O departamento de design da Porsche em Weissach já trabalha ao lado do desenvolvimento de chassi, enquanto protótipos estão dando voltas na pista de testes bem do lado de fora da janela. Essa proximidade espacial é típica da Porsche?
Mauer: Absolutamente! O maior desafio à medida que crescemos é manter nosso espírito – e a permeabilidade dos estúdios em Weissach e as colaborações entre os departamentos são uma vantagem incrível nesse aspecto. Como designers, temos uma espécie de função de ligação na empresa. Você sempre precisa estar em diálogo. Com os estrategistas, discute oportunidades de mercado; com os vendedores, fala sobre pontos de venda; com os técnicos, sobre os limites do que é possível; com os colegas da garantia de qualidade, sobre aspectos de viabilidade. Um especialista em produtos lhe dirá que, embora sua ideia pareça boa, a chapa nunca vai dobrar da maneira que você deseja – até você convencê-los do contrário. Um designer de sucesso se dá bem com as pessoas, trabalhando junto com elas em vez de contra elas. Às vezes, eu gostaria que esse conhecimento fosse ensinado nas universidades. A maioria das decisões no processo de design não são tomadas na sala de reuniões, mas em conversas no corredor ou na máquina de café. Esse é o espírito em Weissach.

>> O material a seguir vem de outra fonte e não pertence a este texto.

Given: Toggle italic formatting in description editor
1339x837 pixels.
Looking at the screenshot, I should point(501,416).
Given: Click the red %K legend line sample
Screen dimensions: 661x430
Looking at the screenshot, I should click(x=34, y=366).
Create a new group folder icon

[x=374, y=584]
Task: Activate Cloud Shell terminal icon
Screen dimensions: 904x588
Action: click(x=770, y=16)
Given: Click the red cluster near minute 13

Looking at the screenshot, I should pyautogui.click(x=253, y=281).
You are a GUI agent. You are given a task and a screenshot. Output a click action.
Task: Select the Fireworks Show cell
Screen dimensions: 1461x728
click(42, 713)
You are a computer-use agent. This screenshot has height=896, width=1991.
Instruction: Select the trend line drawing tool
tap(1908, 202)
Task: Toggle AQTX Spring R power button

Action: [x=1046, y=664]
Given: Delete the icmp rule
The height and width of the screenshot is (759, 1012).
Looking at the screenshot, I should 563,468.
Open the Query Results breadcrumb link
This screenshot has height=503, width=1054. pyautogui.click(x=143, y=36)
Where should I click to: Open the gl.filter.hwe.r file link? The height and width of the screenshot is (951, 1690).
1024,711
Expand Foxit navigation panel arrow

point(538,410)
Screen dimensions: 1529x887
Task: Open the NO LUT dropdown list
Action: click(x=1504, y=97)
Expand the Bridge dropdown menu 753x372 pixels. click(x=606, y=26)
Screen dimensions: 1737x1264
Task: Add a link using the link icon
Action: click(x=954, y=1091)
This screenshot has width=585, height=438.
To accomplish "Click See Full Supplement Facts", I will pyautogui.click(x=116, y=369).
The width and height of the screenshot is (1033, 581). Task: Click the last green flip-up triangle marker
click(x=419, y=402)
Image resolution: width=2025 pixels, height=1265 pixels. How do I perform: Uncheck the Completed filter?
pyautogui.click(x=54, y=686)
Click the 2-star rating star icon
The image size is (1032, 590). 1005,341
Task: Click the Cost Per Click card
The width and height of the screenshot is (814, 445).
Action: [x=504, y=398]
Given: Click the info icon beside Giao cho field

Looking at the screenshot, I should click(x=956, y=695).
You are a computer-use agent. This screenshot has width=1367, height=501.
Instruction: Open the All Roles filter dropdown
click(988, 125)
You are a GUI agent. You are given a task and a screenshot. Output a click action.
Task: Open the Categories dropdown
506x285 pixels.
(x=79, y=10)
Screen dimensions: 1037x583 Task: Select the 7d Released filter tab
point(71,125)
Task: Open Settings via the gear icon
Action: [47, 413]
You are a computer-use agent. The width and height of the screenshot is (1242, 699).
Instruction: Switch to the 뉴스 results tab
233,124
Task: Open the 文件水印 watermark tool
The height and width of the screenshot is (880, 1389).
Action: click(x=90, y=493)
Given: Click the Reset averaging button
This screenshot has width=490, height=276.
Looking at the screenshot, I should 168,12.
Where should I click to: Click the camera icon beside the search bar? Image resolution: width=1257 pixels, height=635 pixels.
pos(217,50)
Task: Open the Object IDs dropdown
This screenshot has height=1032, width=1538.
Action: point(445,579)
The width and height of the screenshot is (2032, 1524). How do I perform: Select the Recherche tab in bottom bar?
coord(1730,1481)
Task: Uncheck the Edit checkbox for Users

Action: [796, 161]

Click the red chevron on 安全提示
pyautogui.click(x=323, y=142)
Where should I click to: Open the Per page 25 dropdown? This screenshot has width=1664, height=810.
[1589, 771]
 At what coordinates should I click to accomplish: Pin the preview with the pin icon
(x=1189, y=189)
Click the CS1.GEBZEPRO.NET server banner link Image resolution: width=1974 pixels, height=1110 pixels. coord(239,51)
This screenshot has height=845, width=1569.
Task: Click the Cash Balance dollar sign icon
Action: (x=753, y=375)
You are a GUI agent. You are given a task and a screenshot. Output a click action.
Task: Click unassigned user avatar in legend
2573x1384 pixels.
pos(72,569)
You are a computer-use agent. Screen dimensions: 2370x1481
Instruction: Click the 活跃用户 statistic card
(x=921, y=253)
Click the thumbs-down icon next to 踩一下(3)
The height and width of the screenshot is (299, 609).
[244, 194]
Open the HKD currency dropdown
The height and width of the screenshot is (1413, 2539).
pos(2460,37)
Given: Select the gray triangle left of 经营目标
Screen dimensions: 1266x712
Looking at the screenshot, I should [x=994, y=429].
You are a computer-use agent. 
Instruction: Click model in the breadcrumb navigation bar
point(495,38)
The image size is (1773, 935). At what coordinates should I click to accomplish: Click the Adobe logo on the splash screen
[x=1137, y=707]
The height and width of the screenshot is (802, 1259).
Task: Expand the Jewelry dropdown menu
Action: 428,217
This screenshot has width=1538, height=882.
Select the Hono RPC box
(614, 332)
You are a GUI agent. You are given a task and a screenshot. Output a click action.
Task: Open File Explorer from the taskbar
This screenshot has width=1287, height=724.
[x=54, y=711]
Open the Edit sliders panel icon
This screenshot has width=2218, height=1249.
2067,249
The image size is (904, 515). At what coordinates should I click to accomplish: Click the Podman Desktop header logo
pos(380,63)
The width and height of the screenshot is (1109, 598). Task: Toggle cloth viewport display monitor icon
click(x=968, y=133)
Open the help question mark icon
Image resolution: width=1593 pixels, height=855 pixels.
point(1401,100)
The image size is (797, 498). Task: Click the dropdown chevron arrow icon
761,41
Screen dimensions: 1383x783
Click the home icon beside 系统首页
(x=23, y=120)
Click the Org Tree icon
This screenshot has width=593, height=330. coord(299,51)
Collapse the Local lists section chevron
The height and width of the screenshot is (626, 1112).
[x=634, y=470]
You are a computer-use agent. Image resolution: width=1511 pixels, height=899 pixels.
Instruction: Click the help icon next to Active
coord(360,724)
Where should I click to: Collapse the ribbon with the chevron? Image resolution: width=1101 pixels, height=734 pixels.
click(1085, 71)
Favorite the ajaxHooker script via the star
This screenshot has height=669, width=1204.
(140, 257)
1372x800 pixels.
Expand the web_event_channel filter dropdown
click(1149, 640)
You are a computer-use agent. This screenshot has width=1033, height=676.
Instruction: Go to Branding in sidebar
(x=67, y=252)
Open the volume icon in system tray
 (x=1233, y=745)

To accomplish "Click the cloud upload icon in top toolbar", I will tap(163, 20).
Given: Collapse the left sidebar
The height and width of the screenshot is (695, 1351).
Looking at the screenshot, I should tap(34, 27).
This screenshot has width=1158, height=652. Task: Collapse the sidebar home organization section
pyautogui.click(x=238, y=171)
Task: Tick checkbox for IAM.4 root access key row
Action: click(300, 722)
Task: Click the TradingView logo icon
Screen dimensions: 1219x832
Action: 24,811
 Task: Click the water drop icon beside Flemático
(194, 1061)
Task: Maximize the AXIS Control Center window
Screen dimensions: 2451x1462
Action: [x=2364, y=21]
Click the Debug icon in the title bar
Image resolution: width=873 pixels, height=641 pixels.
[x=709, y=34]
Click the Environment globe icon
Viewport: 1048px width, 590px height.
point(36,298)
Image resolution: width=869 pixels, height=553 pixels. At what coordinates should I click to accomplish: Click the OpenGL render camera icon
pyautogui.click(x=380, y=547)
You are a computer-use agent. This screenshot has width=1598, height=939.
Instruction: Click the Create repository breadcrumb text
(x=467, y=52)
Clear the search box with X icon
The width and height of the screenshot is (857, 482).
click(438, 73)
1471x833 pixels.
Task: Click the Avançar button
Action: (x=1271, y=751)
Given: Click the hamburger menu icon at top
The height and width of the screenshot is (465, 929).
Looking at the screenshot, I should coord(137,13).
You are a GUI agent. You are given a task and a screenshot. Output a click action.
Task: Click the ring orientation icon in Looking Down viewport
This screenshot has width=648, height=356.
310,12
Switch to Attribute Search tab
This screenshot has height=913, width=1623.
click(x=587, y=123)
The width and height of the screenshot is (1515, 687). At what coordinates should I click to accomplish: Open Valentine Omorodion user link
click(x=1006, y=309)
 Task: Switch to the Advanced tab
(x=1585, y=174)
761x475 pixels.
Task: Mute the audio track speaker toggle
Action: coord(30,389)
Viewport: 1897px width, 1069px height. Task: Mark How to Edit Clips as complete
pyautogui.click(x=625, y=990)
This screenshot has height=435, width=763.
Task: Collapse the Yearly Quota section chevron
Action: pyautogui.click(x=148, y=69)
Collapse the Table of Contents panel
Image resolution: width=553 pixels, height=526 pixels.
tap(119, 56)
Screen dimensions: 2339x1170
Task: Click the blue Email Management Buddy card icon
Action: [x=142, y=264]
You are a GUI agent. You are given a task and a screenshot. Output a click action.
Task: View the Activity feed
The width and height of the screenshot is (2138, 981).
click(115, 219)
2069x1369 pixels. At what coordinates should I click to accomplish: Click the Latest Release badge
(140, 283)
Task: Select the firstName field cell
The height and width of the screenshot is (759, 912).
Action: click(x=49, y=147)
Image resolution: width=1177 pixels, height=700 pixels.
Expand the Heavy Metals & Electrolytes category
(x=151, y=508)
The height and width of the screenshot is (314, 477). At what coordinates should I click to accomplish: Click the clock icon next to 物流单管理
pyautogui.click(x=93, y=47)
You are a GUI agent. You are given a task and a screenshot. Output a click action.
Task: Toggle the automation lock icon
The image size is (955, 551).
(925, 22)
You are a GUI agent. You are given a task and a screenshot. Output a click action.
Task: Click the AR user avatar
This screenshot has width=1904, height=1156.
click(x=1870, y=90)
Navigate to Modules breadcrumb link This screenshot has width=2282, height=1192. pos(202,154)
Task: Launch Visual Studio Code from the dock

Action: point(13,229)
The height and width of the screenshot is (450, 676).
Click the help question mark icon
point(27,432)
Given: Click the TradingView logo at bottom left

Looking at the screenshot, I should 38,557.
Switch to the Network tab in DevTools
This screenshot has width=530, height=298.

Quando você começou na Porsche há 20 anos, uma das suas tarefas também era a evolução do Porsche 911 – um ícone de design estabelecido. Você estava ansioso para essa tarefa? Ou essa enorme responsabilidade foi mais um fardo?
Mauer: Como designer, evoluir o Porsche 911 de forma autêntica é tanto um grande privilégio quanto um grande desafio. Por isso, é ainda mais gratificante se você conseguir guiá-lo para o futuro de maneira autêntica. Ao mesmo tempo, há muitos projetos na Porsche onde você pode começar com uma folha em branco – carros conceito ou superesportivos como o 918 e o Mission X. Essa gama de possibilidades só está disponível na Porsche. Pessoalmente, no entanto, me dá grande prazer ajudar a moldar não apenas a aparência de modelos individuais, mas também a direção da marca.
Quais são os três modelos com os quais você trabalhou nos últimos 20 anos que estão particularmente próximos ao seu coração?
Mauer: Em primeiro lugar, eu mencionaria o Taycan. Houve grandes reservas dentro da comunidade: após a mudança do motor boxer refrigerado a ar para o refrigerado a água, o drive totalmente elétrico foi, em última análise, a segunda grande mudança de paradigma da nossa era. As vendas poderiam estar mais inclinadas para um SUV – mas eu sentia que o primeiro Porsche totalmente elétrico tinha que ser um verdadeiro esportivo. E o pacote permaneceu extremamente próximo do carro conceito. O segundo carro é o Macan da primeira série. Aqui também, rompemos novas fronteiras e trabalhamos com uma plataforma do Grupo. Ainda estou encantado com a simplicidade elegante do design. E então temos o Porsche 997 – o primeiro 911 no qual eu pude estar totalmente envolvido. As proporções, as lanternas traseiras estreitas – ainda me alegra que esse tenha sido o design que prevaleceu.
Como observador externo, você vê um novo Porsche pela primeira vez em seu lançamento. Como designer, você tem uma perspectiva completamente diferente: conhece as propostas contra as quais essa prevaleceu. Você conhece a gênese de cada detalhe. Existem também momentos em que você olha para um carro e se arrepende de algo?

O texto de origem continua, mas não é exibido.